Error Analysis in the Computation of Orthogonal Rotation Invariant Moments

Abstract

Orthogonal rotation invariant moments (ORIMs) are among the best region based shape descriptors. Being orthogonal and complete, they possess minimum information redundancy. The magnitude of moments is invariant to rotation and reflection and with some geometric transformation, they can be made translation and scale invariant. Apart from these characteristics, they are robust to image noise. These characteristics of ORIMs make them suitable for many pattern recognition and image processing applications. Despite these characteristics, the ORIMs suffer from many digitization errors, thus they are incapable of representing subtle details in image, especially at high orders of moments. Among the various errors, the image discretization error, geometric and numerical integration errors are the most prominent ones. This paper investigates the contribution and effects of these errors on the characteristics of ORIMs and performs a comparative analysis of these errors on the accurate computation of the three major ORIMs: Zernike moments (ZMs), Pseudo Zernike moments (PZMs) and orthogonal Fourier-Mellin moments (OFMMs).

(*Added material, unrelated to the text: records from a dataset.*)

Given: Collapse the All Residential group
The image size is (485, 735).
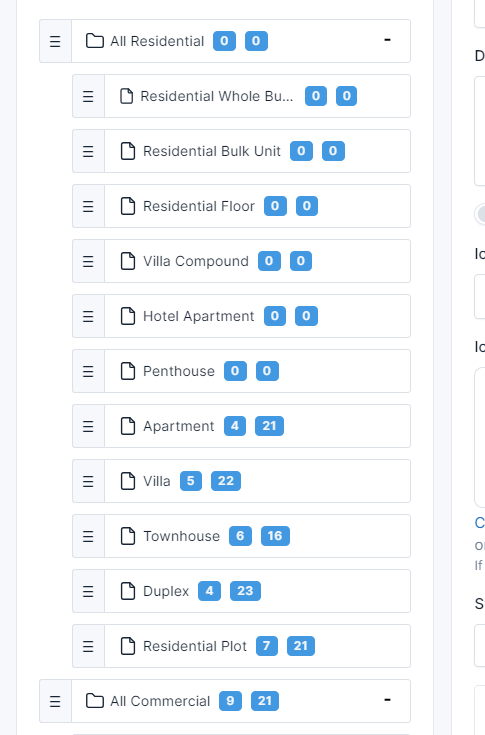Looking at the screenshot, I should [x=388, y=40].
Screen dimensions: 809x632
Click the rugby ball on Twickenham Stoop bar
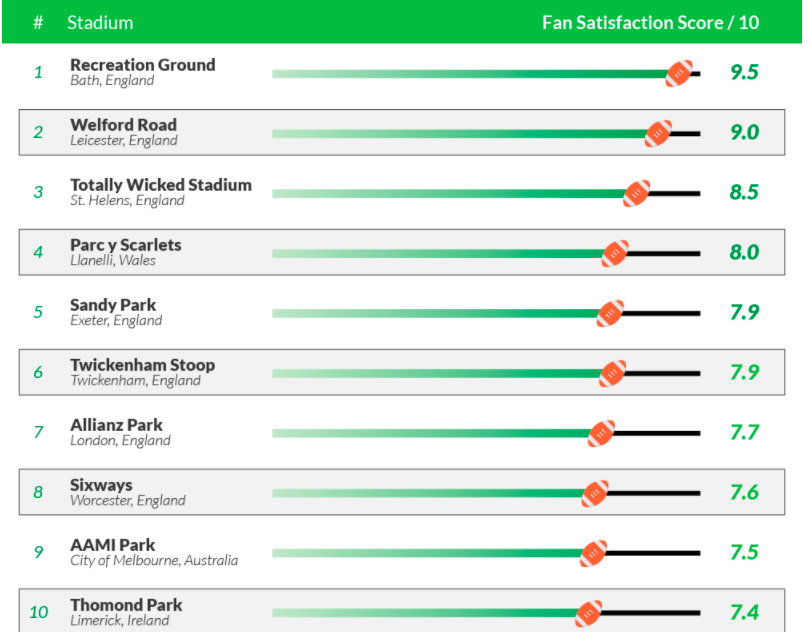coord(612,374)
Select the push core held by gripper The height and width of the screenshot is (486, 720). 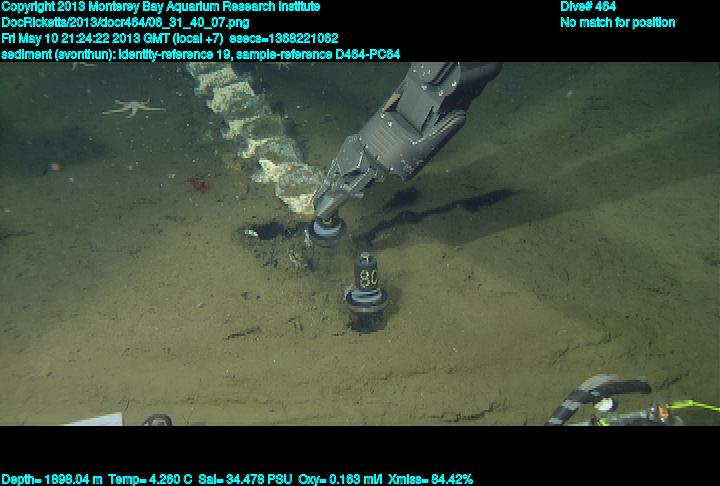pyautogui.click(x=325, y=228)
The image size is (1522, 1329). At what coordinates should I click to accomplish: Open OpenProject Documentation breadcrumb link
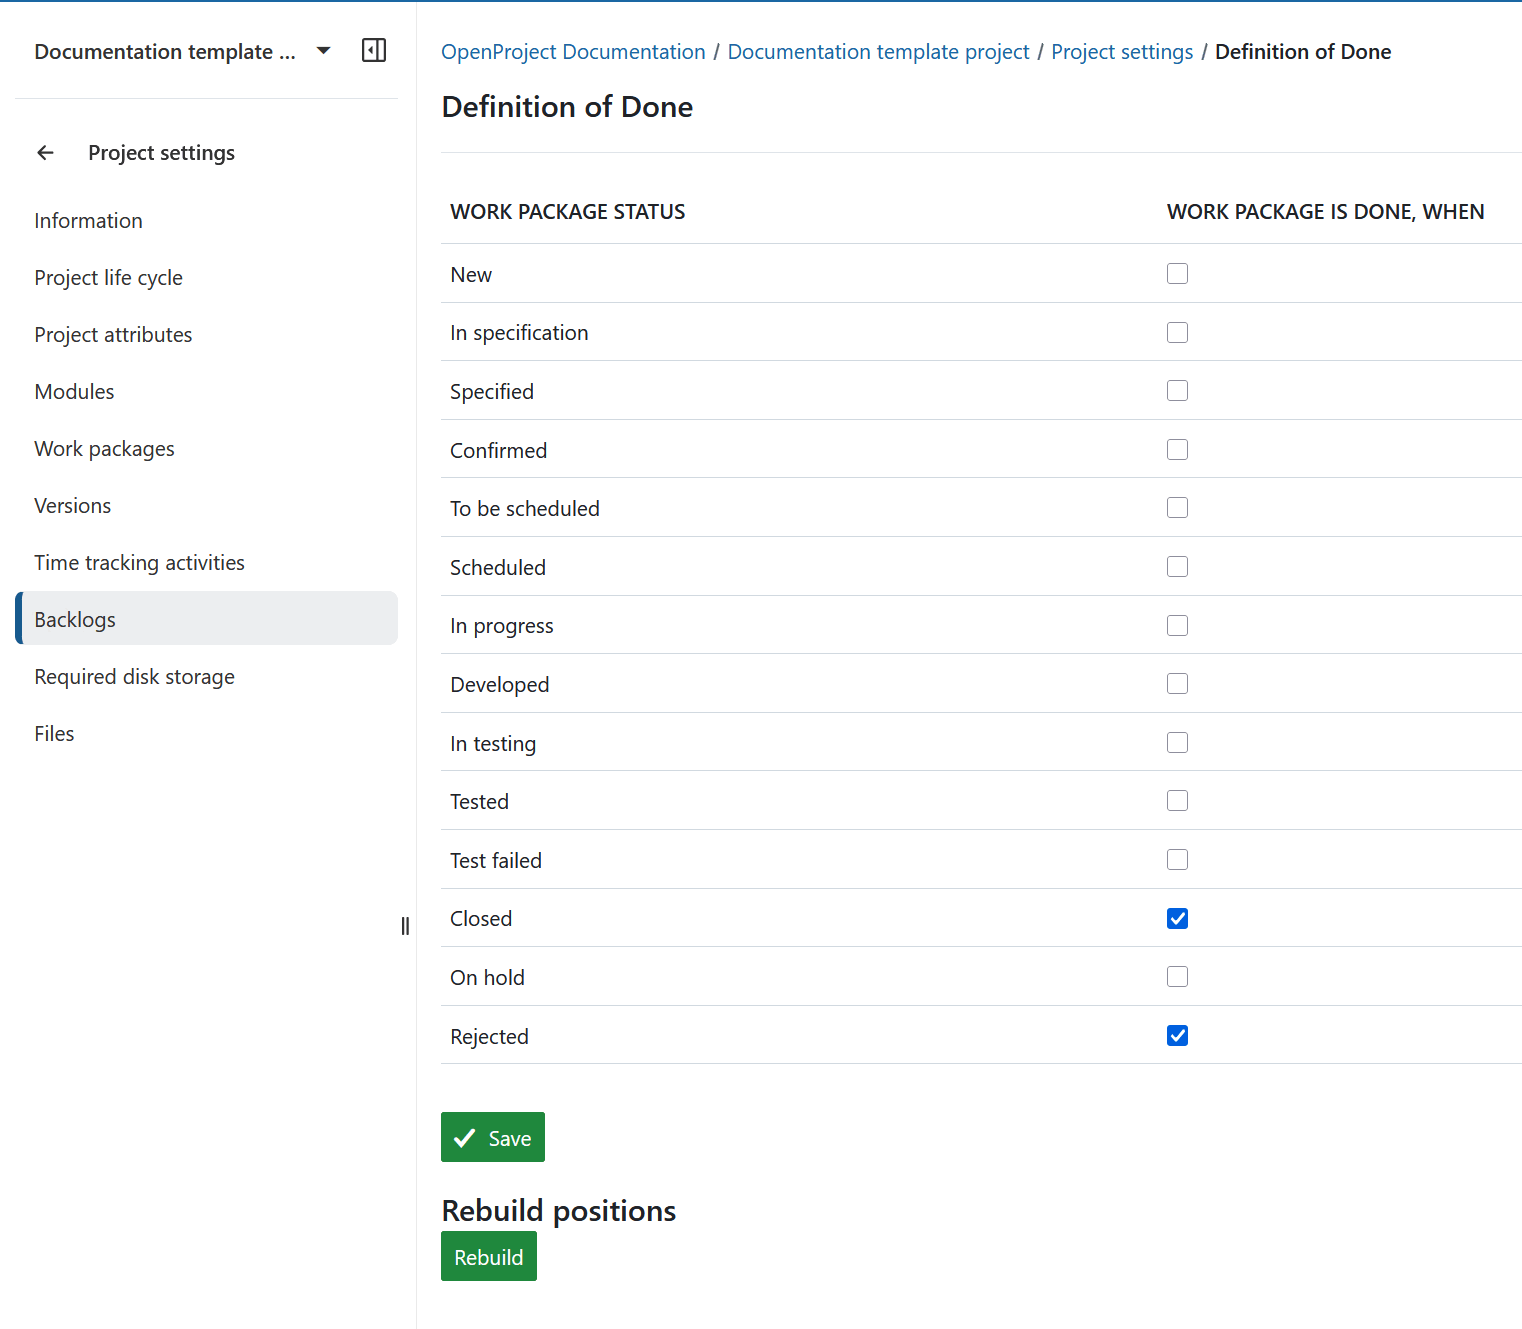572,51
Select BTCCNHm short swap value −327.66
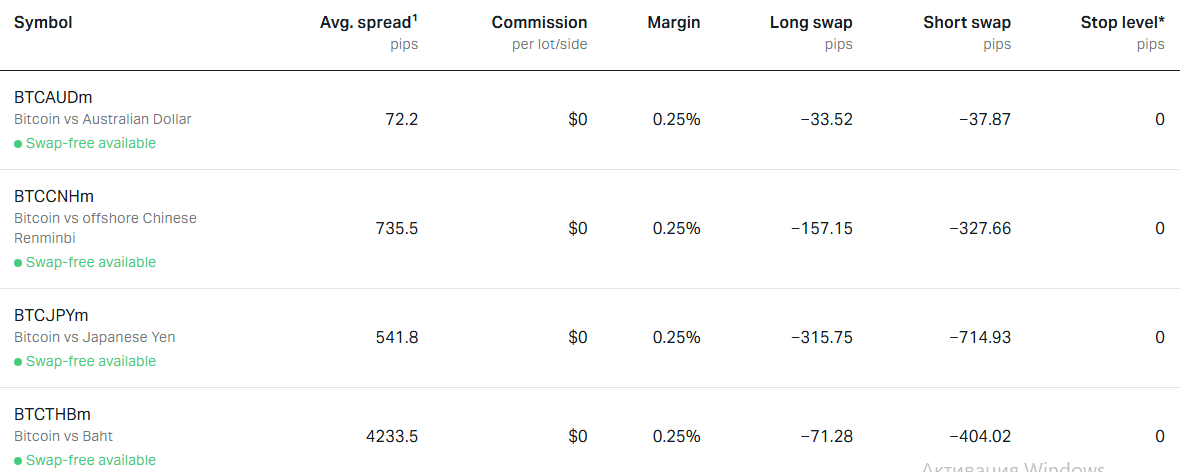Viewport: 1180px width, 472px height. pos(980,228)
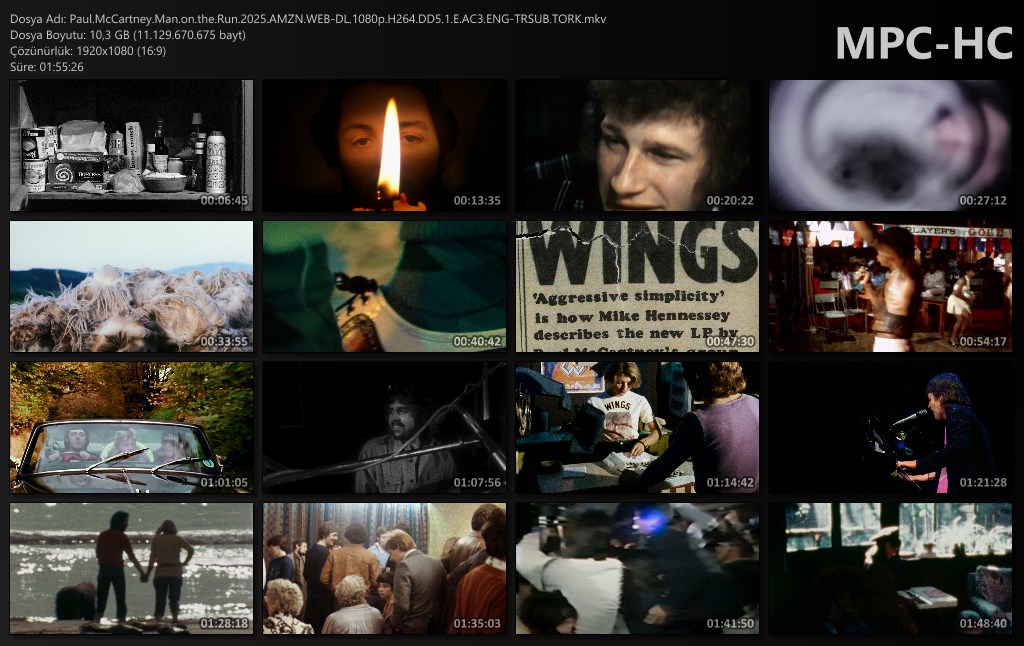Open the couple holding hands thumbnail
Screen dimensions: 1024x646
point(131,568)
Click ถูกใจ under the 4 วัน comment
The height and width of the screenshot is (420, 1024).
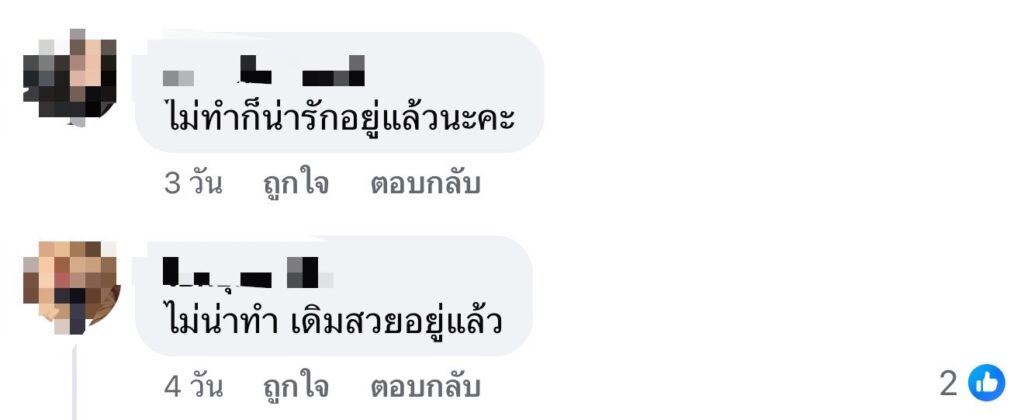[x=295, y=387]
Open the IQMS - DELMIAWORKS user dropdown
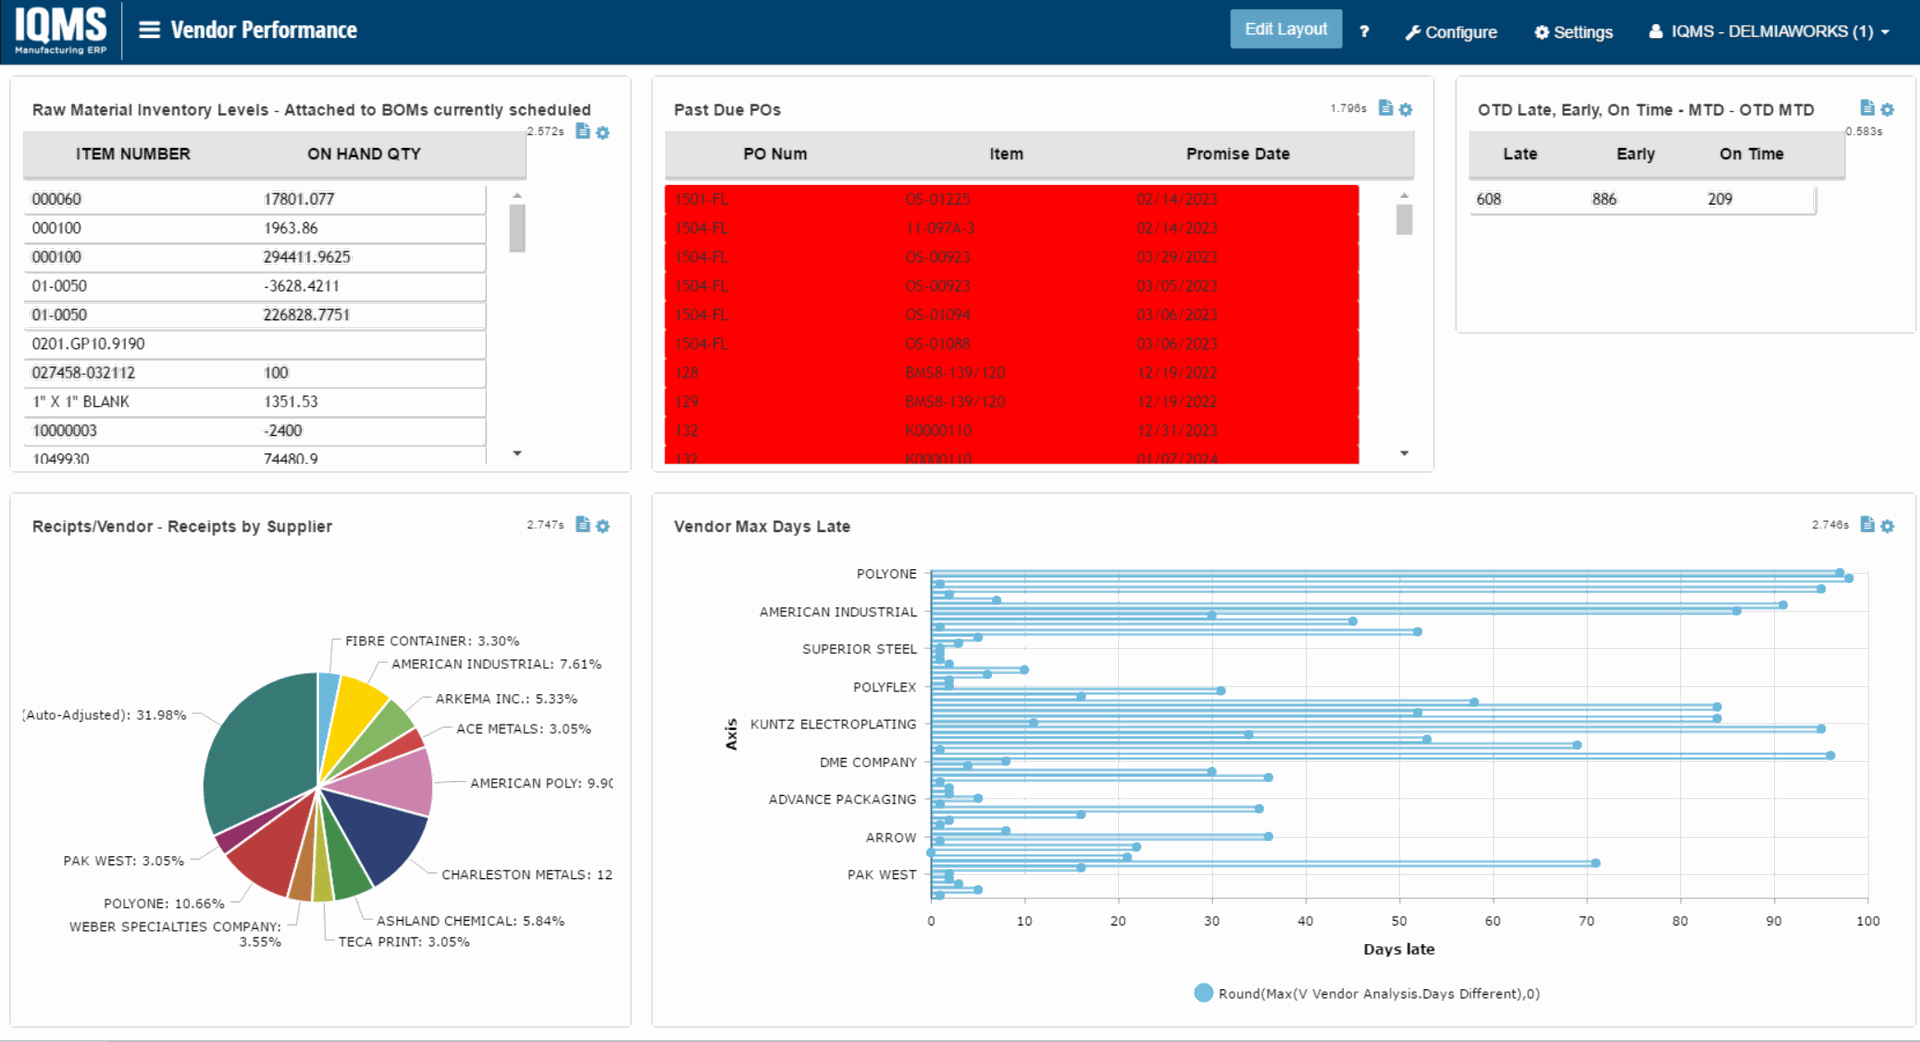 click(x=1769, y=32)
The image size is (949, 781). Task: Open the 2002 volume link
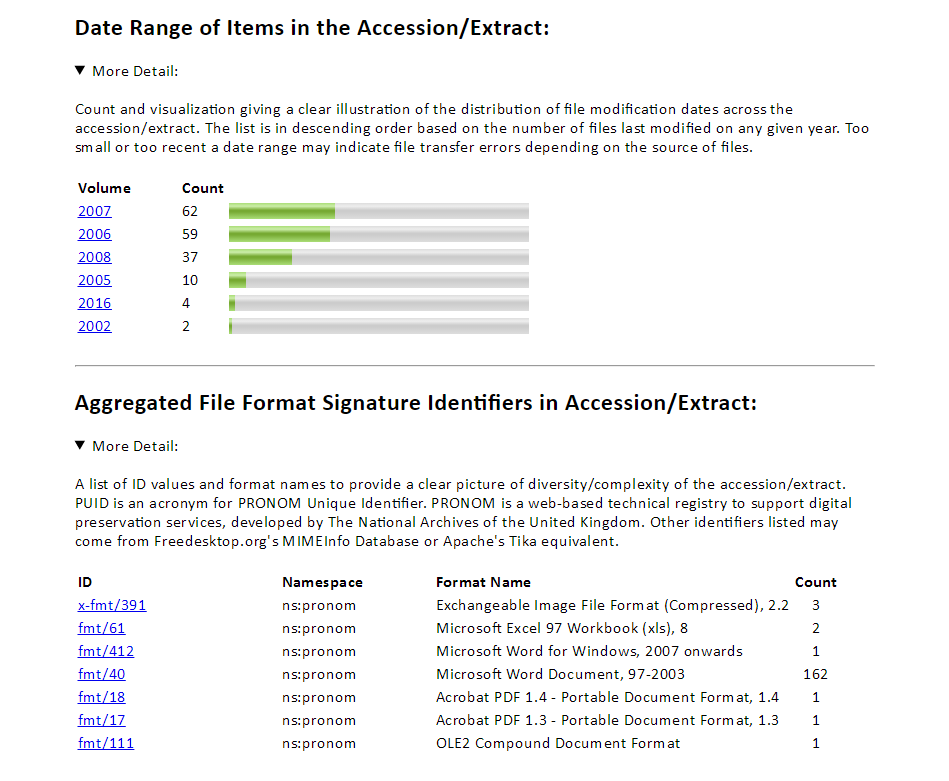pos(94,326)
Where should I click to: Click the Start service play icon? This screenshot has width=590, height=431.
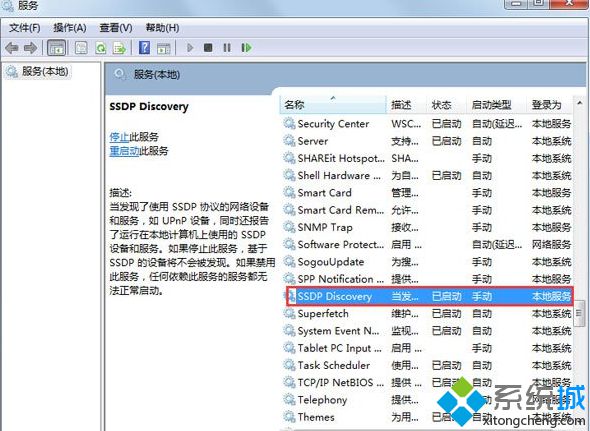tap(190, 48)
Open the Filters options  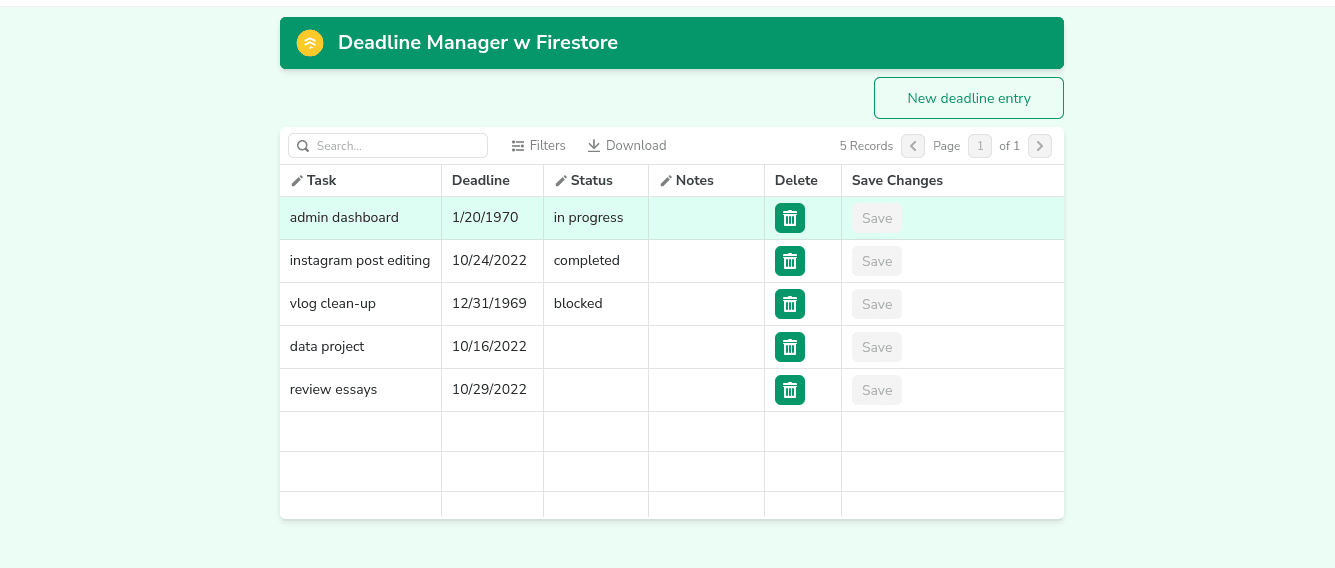coord(538,146)
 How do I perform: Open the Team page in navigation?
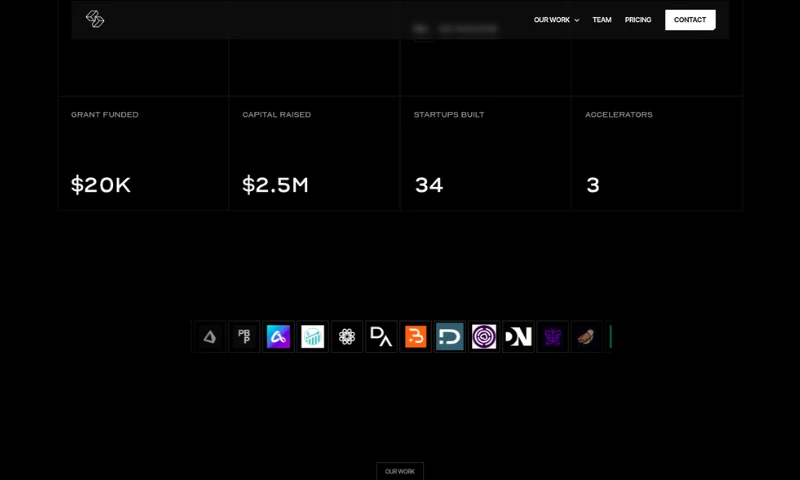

Detailed experimental analysis reveals some interesting results on the performance of these moments.

Appendix

1.1 A.1 Cubic Interpolation of Image Function

An image consisting of N×N pixels assumes that the pixel values f(i,k) are defined at the center of the pixel which occupies the area

$$\biggl[ x_{i} - \frac{\Delta x}{2},y_{k} - \frac{\Delta y}{2} \biggr] \times\biggl[ x_{i} + \frac{\Delta x}{2},y_{k} + \frac{\Delta y}{2} \biggr] $$

and has the center at (x _i ,y _k ) as shown in Fig. 1(a). The cubic interpolation assumes that the discrete data, which is converted into a continuous function, must be defined at the crossing of the grids which are given the name ‘nodes’ for further reference. Let the coordinates of nodes be denoted by (X _i ,Y _k ), which are given by

$$ \begin{aligned}[c] &X_{i} = \frac{2i - N}{N}, \\ & Y_{k} = \frac{2k - N}{N}, \quad i,k = 0,1,\ldots,N \end{aligned} $$

(32)

The cubic interpolation method requires the discrete values of the function at locations (X _i ,Y _k ), for i,k,=0,1,…,N, whereas the pixels are defined at pixel centers (x _i ,y _k ),i,k=0,1,…,N−1. Thus for an N×N image, there are (N+1)×(N+1) nodes at which the discrete values are required. A simple solution to this problem is to define a discrete function which is obtained by taking the average of pixel values meeting at a given node. Mathematically, we can obtain g(i,k) as follows

$$\begin{aligned} &g(i,k) = \frac{1}{S}\sum_{u = 0}^{1} \sum_{v = 0}^{1} f(i - u,k - v), \\ &\quad i,k = 0,1,2,\ldots, N \end{aligned}$$

(33)

where

$$\begin{aligned} &f(l,m) = 0,\quad\mbox{for}\ l = - 1,l = N,m = - 1,m = N,\quad\mbox{and} \\ & S = \begin{cases} 1,&\mbox{for corner nodes} \\ 2,&\mbox{for edge nodes} \\ 4,&\mbox{for interior nodes} \end{cases} \end{aligned}$$

After deriving g(i,k) the value of the image intensity can be obtained at a point (x,y)∈[x _i ,y _k ]×[x _i+1,y _k+1], i,k=0,1,…,N−1, as given below

$$ g(x,y) = \sum_{l = 0}^{3} \sum _{m = 0}^{3} a_{lm} x^{l}y^{m}, $$

(34)

where

$$ a_{mn} = \frac{1}{4\Delta^{6}}\sum_{r = 0}^{3} \sum_{s = 0}^{3} g(i + r - 1,k + s - 1) u_{rl}(x_{i})u_{sm}(y_{k}) $$

(35)

with

$$\Delta= \frac{2}{N} $$

The expressions u _rl (x _i ) and u _sm (y _k ) are given in [7]. The intensity function g(i,k) is derived for i,k=0,1,…,N as given by Eq. (33). However, Eq. (35) requires values for the extended grid which are determined by the procedure given in [7].